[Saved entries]
──────────
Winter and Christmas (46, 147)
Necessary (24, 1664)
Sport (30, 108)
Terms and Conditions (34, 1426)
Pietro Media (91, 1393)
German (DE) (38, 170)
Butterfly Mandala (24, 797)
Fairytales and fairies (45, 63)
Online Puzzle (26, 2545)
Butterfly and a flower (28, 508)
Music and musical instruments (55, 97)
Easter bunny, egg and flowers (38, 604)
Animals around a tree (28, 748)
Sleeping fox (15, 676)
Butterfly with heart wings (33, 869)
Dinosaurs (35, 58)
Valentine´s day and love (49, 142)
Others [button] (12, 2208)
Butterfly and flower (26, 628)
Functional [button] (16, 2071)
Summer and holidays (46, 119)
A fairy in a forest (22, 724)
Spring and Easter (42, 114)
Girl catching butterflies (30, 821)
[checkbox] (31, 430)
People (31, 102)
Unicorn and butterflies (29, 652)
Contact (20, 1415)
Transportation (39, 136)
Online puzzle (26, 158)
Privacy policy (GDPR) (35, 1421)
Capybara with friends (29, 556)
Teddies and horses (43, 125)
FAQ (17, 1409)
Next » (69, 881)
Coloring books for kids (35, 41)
──────────
Exact copies of the lines from the one containing "People (31, 102)" through the final line of the records are all the answer should hold.

People (31, 102)
Unicorn and butterflies (29, 652)
Contact (20, 1415)
Transportation (39, 136)
Online puzzle (26, 158)
Privacy policy (GDPR) (35, 1421)
Capybara with friends (29, 556)
Teddies and horses (43, 125)
FAQ (17, 1409)
Next » (69, 881)
Coloring books for kids (35, 41)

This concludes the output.